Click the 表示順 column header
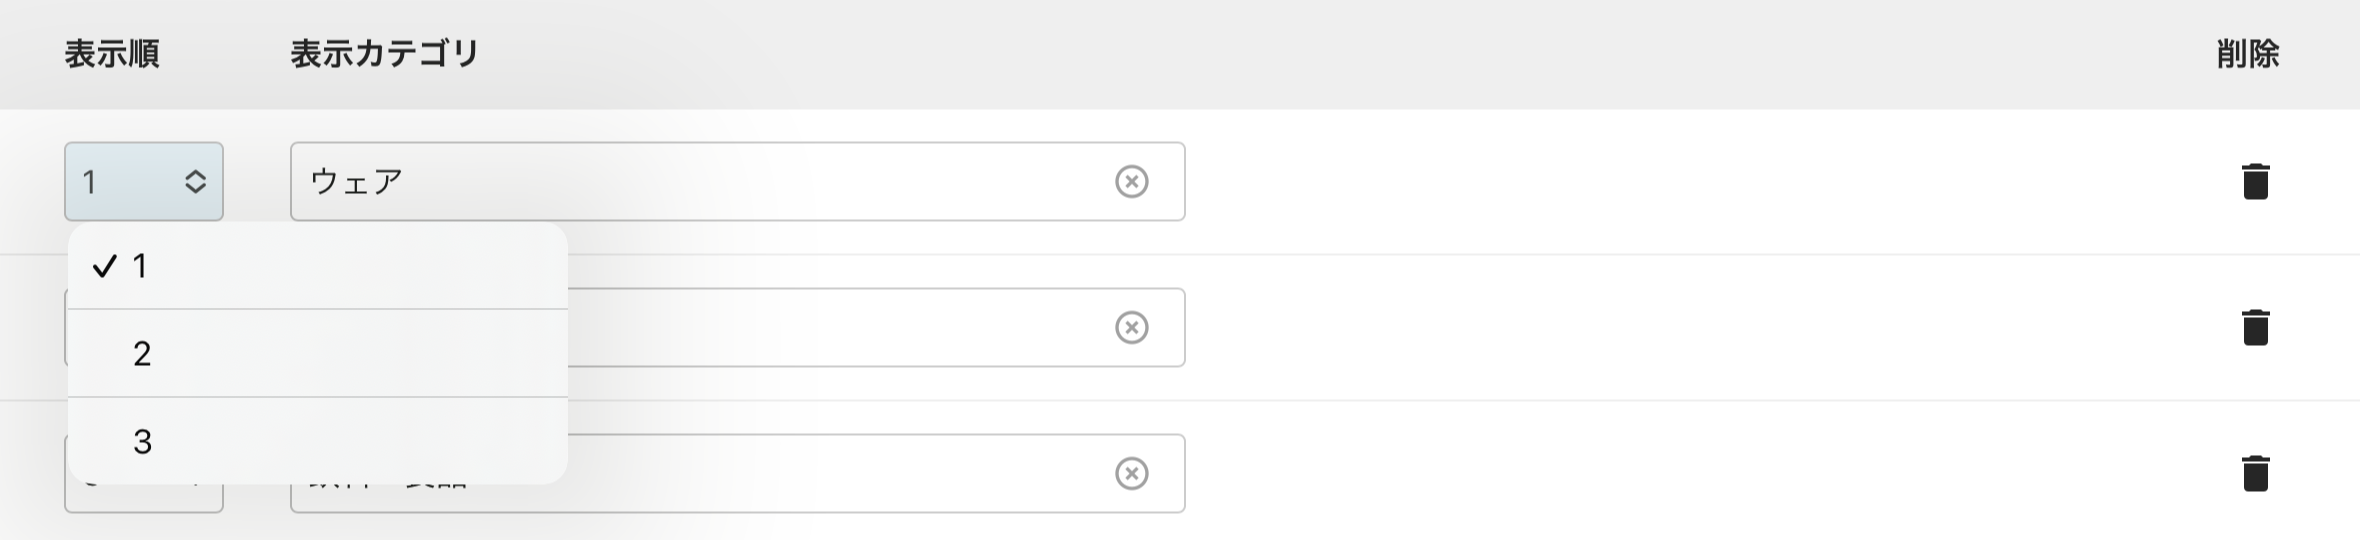2360x540 pixels. [112, 54]
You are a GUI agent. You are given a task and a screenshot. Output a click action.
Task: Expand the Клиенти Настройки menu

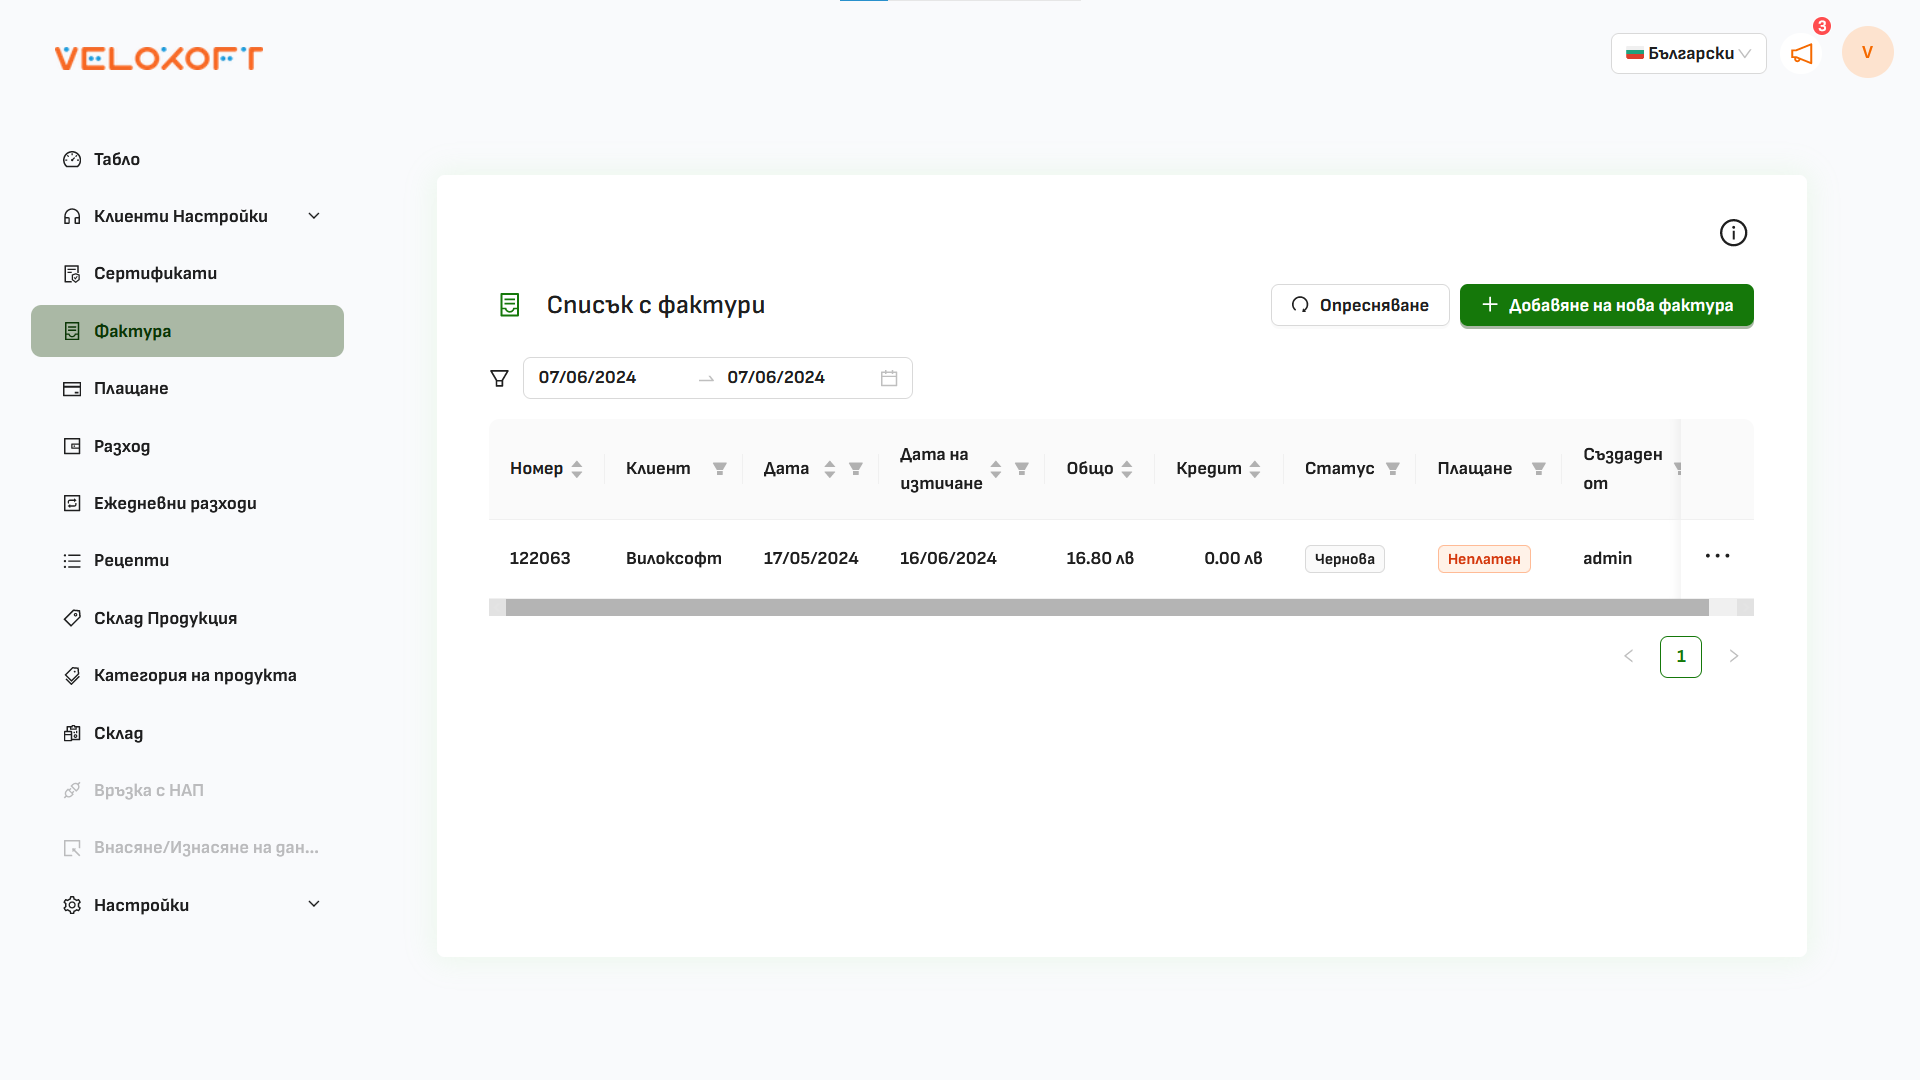tap(313, 215)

= = = =

Requirements:
Return every line of the records that contains the string "action".

Complete answer:
You are a GUI agent. You are given a task and a screenshot. Output a click action.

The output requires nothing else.